Once the water jacket of a head or block is cleaned, would it be worth treating the inside with one of the rust conversion chemicals?


Top of pagePrevious messageNext messageBottom of page Link to this message  By Ken Todd, ............Red Deer, Alberta on Saturday, April 01, 2017 - 11:00 am:

If you're not in a rush, electrolysis works good.


Top of pagePrevious messageNext messageBottom of page Link to this message  By Ignacio Valdes on Tuesday, April 04, 2017 - 01:16 am:

Using a frayed piece of cable I was able to get a lot of rust out. Including a quarter sized flake.

Cable on drill to get rust out.

At least one of the engine block passages was plugged with flakes and the cable opened it back up. Do the water passages extend under the valves of cylinder 1 and 2? I could not get the cable to go in. Is it plugged with debris or solid and there is no passage there? I found what looks like an ancient piece of rusting bailing wire in the water passages of the block. See picture.

Ancient bailing wire.

I used a magnet pick-up on the back block water passage to get a lot of the rust out. Shaking and 'tumbling' the head made enough come out that I could not hear any more shards.

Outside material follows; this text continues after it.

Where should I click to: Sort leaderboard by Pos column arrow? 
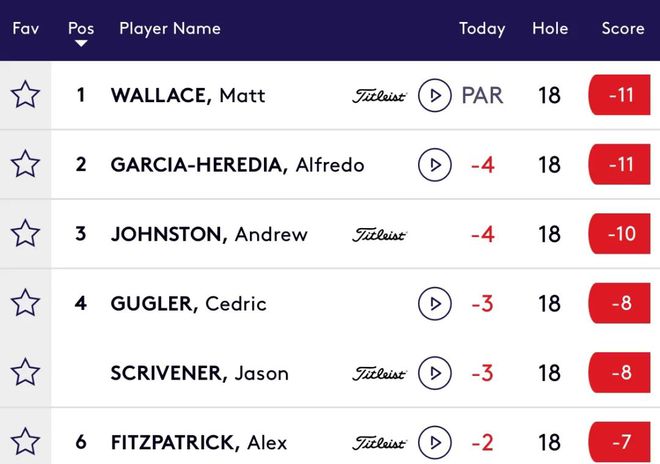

The plan will be to get the head back on and do a final flush with the water hose. I cleaned the water inlet and outlet with a scotch wheel. The water inlet and outlet where the gasket goes is pitted. Will permatex #2 be sufficient to fill the pits so that the gasket does not leak?

Pitting on water outlet.


Top of pagePrevious messageNext messageBottom of page Link to this message  By Roger Karlsson, southern Sweden on Tuesday, April 04, 2017 - 04:50 am:

The rotating cable is a good way to clean the water jackets (used with proper safety equipment of course)

The rusting piece of bailing wire is an original feature - they were used to position the sand cores when casting the block. Most of it was removed when the sand was cleaned out after casting, but some may remain - if they haven't rusted away after 90+ years.

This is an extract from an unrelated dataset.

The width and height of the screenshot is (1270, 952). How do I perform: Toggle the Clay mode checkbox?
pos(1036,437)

Top of pagePrevious messageNext messageBottom of page Link to this message  By john kuehn on Tuesday, April 04, 2017 - 09:37 am:

If the head has a lot of rust in it that means the engine block does too. Make sure all the water passage holes in the head and block aren't stopped up.
The small 1/4" holes in the head and block are really important to clean out. Carefully use a 1/4" drill bit to clean out the holes. After years of use the holes can be almost closed.

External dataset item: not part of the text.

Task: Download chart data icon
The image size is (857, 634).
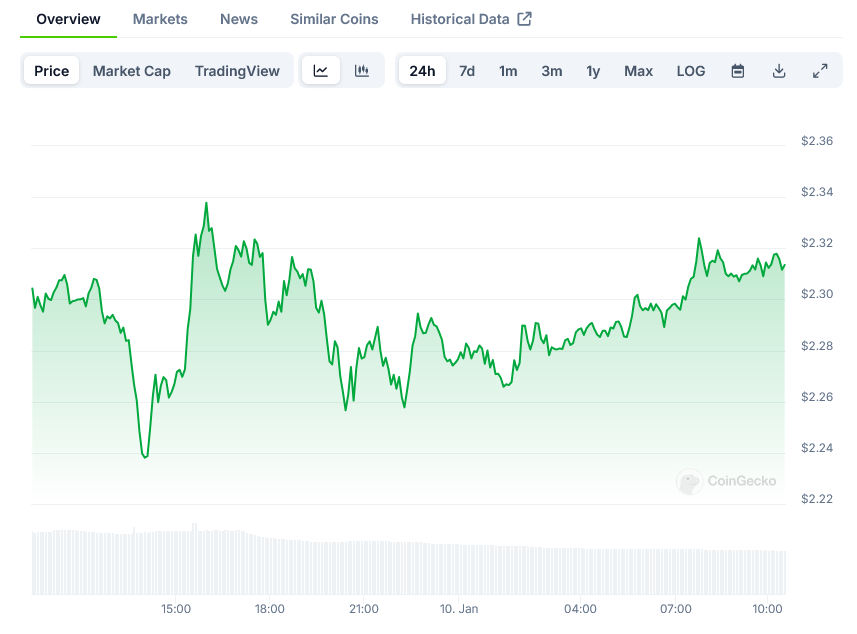Action: click(779, 71)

Use air to blow out the water passages while you have the head off. You'll be surprised how much crud is in it.


Top of pagePrevious messageNext messageBottom of page Link to this message  By Ignacio Valdes on Tuesday, April 04, 2017 - 02:18 pm:

Did the water passages go under the valves at cylinder 1 and 2? I cannot seem to get anything in or under there to clean rust out.


Top of pagePrevious messageNext messageBottom of page Link to this message  By Jerry VanOoteghem - SE Michigan on Tuesday, April 04, 2017 - 04:02 pm:

Ignacio,

Yes, the passage goes under #1 & #2 valves also.